TASK GOAL » Repeat the entries below exactly as they appear, with no pictures.
START DATASET CONTENT
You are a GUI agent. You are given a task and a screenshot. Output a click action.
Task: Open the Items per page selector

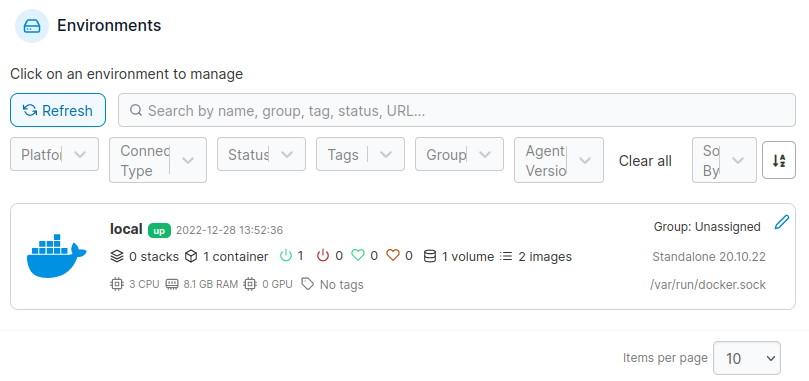coord(747,358)
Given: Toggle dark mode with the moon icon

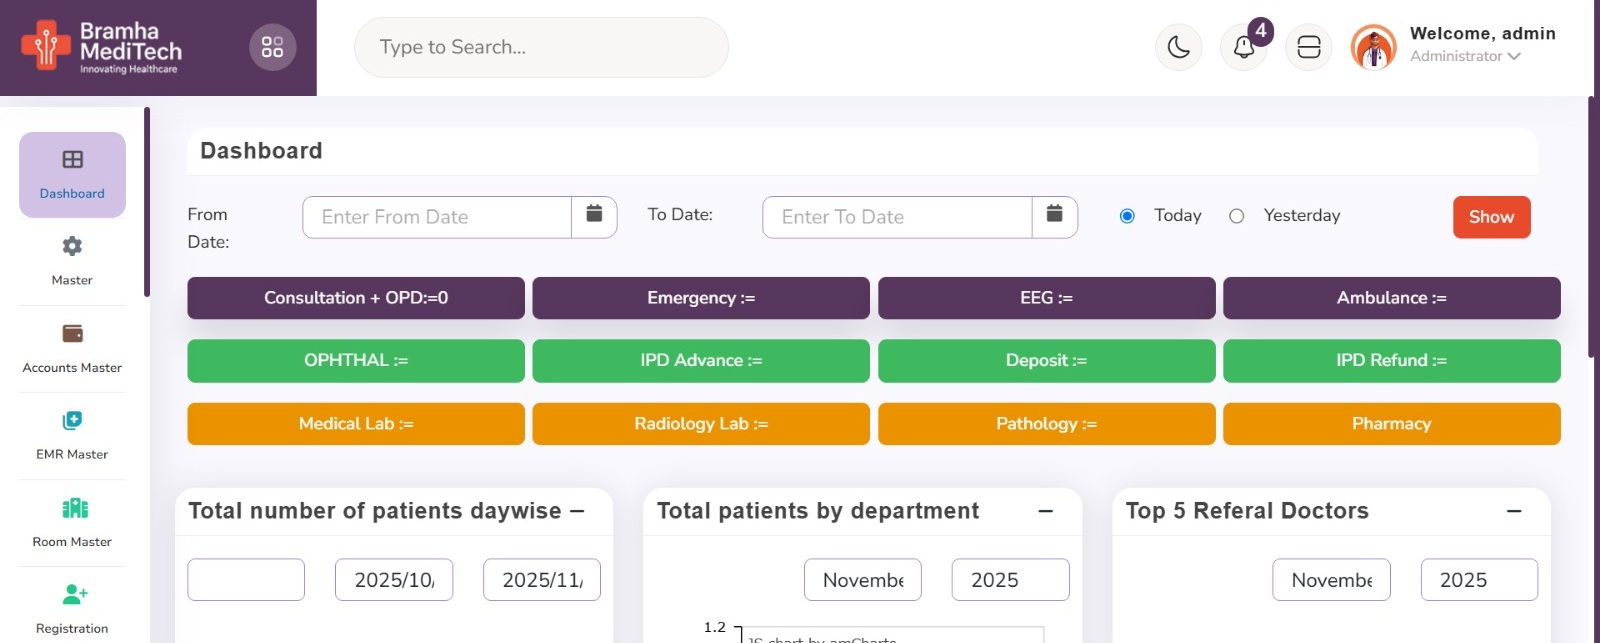Looking at the screenshot, I should click(1178, 47).
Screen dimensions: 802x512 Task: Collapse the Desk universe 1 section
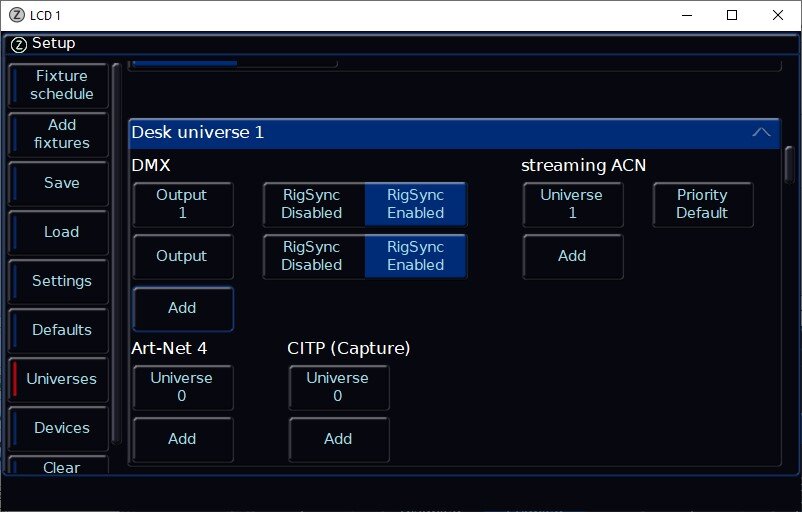[761, 132]
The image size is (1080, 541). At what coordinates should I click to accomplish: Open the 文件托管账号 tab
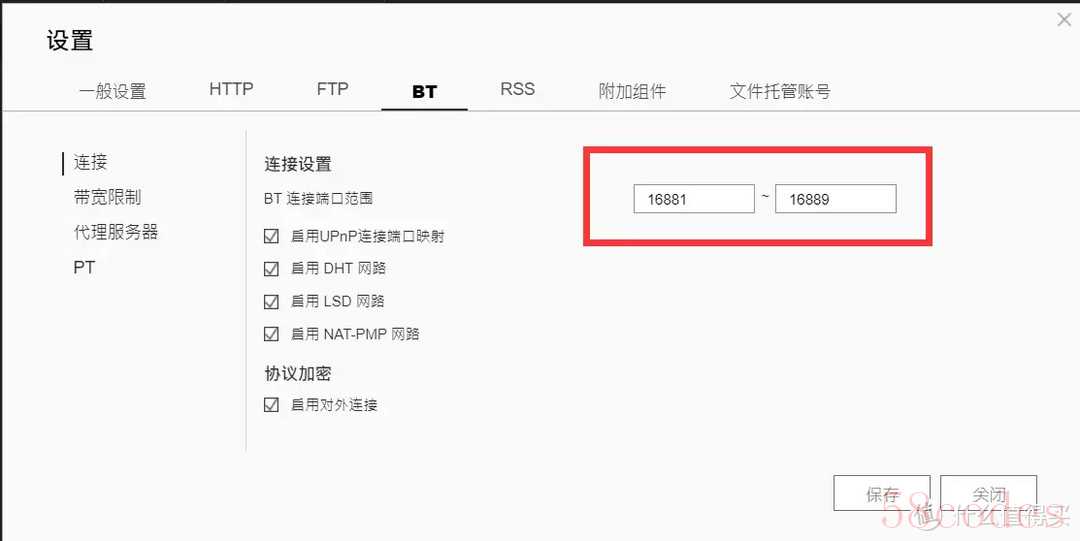tap(780, 91)
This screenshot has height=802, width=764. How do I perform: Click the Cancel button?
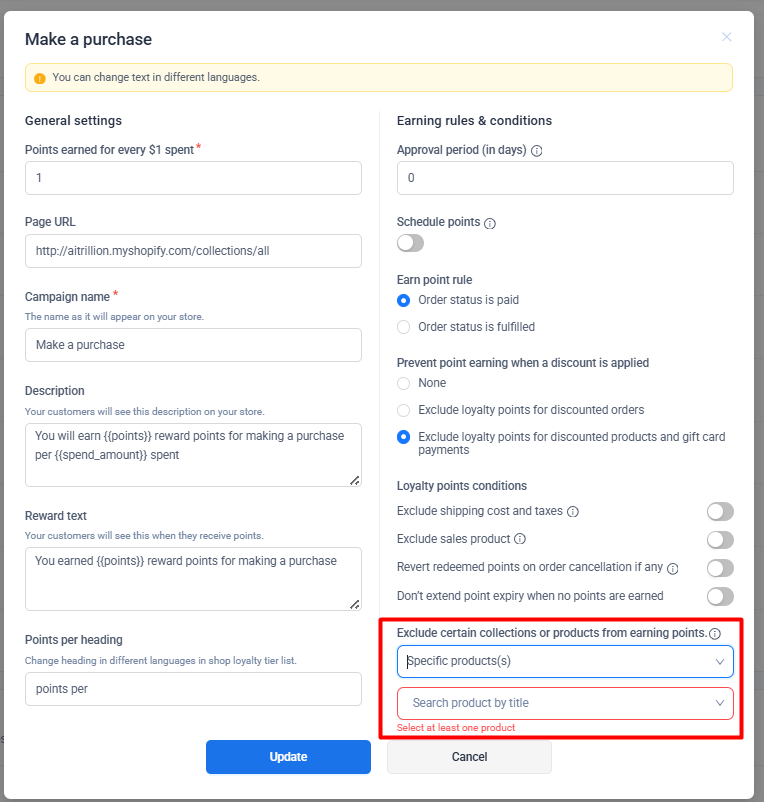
END DATASET CONTENT
WRITTEN SOLUTION »
You are a GUI agent. You are given a task and a screenshot. Output a click action.
Task: Open the Items per page selector

coord(747,358)
Given: Toggle dark mode with the moon icon

Looking at the screenshot, I should click(1178, 47).
Screen dimensions: 802x512 Task: Collapse the Desk universe 1 section
[761, 132]
The image size is (1080, 541). At what coordinates should I click to accomplish: Open the 文件托管账号 tab
tap(780, 91)
This screenshot has height=802, width=764. How do I perform: Click the Cancel button?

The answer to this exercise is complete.